## The task
Continue the obituary of Helen Mayer Harrison below from the point where it stops.

## Page text
IN LOVING MEMORY OF

Helen Mayer

Helen Mayer Harrison Profile Photo

Harrison

July 1, 1927 – March 24, 2018

Obituary

Helen Mayer Harrison, artist, educator, activist, and mentor to generations of artists and activists passed away peacefully in her home in Santa Cruz, CA on March 24, 2018, after a long battle with Alzheimer's disease, surrounded by her family and loving husband of almost 65 years.

Helen's long and productive career followed an unlikely path that reflected and eventually integrated her many interests. She was born on July 1, 1927 in Queens, New York and graduated from Forest Hills High School. A gifted student, Helen was awarded a full scholarship to Cornell University, studying psychology for two years before deciding ultimately to attend Queens College where she completed a Bachelor of Arts degree in English. From there she earned a masters degree in Philosophy of Education from New York University (NYU), and began her teaching career during the 1940s in the New York public school system. Helen would eventually pursue doctorates in both the philosophy of Education at NYU and in Clinical Psychology at SDIU.

## Entries shown
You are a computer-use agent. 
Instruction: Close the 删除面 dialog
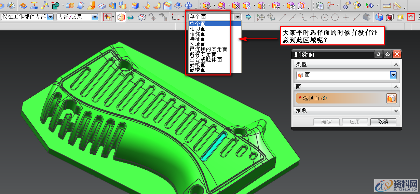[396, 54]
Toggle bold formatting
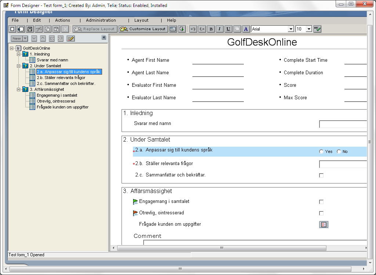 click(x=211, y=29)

...

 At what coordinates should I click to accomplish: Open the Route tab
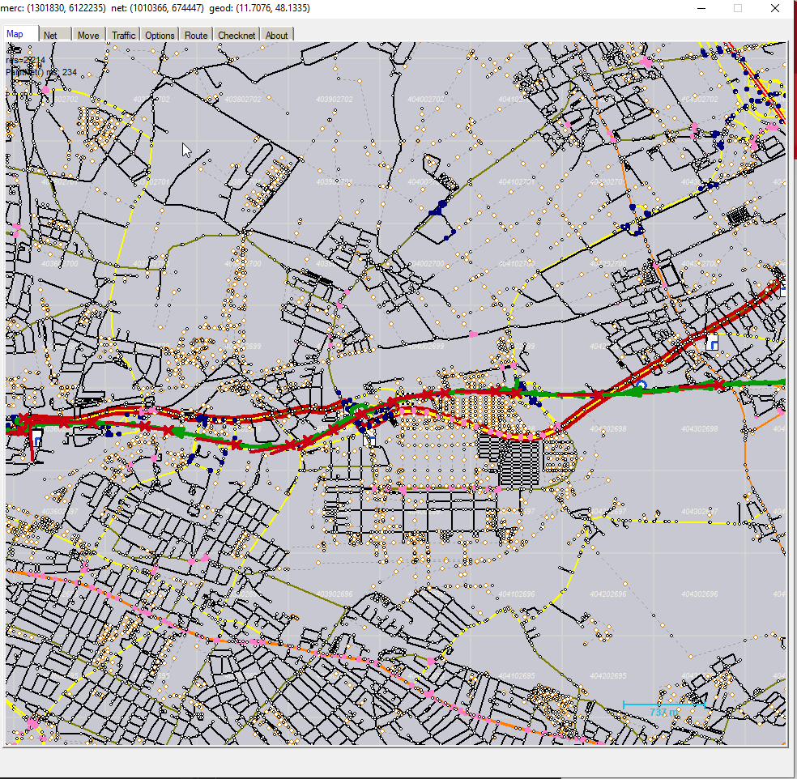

---

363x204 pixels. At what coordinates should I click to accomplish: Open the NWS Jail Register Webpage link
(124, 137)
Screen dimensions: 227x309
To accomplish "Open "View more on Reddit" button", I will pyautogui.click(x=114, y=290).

## Answer space
In the early 1950s, she met, fell in love and married a young artist, Newton Harrison. After moving to Florence in the 1950s with Newton and 2 young children, she co-founded a Montessori school, working closely with Mario Montessori, Maria's nephew. Moving back to the Lower East Side of New York in the early 1960s with a family that now included 4 children and a well-traveled German shepherd, she threw herself into a cultural scene that merged the art world, the folk music world and the peace movement. She hosted concerts and Hootenannies to raise funds for the civil rights movement and other causes, befriending musicians ranging from the Clancy Brothers to Archie Shepp. She founded the Tompkins Square Peace Center. The group she helped put together included Dorothy Day of the Catholic Worker, Dave McReynolds of the War Resisters League, Judith Malina and Julian Beck of the Living Theater, David Dellinger of the Pacifist Anarchist Group, and Robert Gilmore from the American Friends Service Committee. She also served as the first New York coordinator for the Women's Strike for Peace, a major force in the anti-war movement and a critical organization behind the 1964 Nuclear Test Ban treaty.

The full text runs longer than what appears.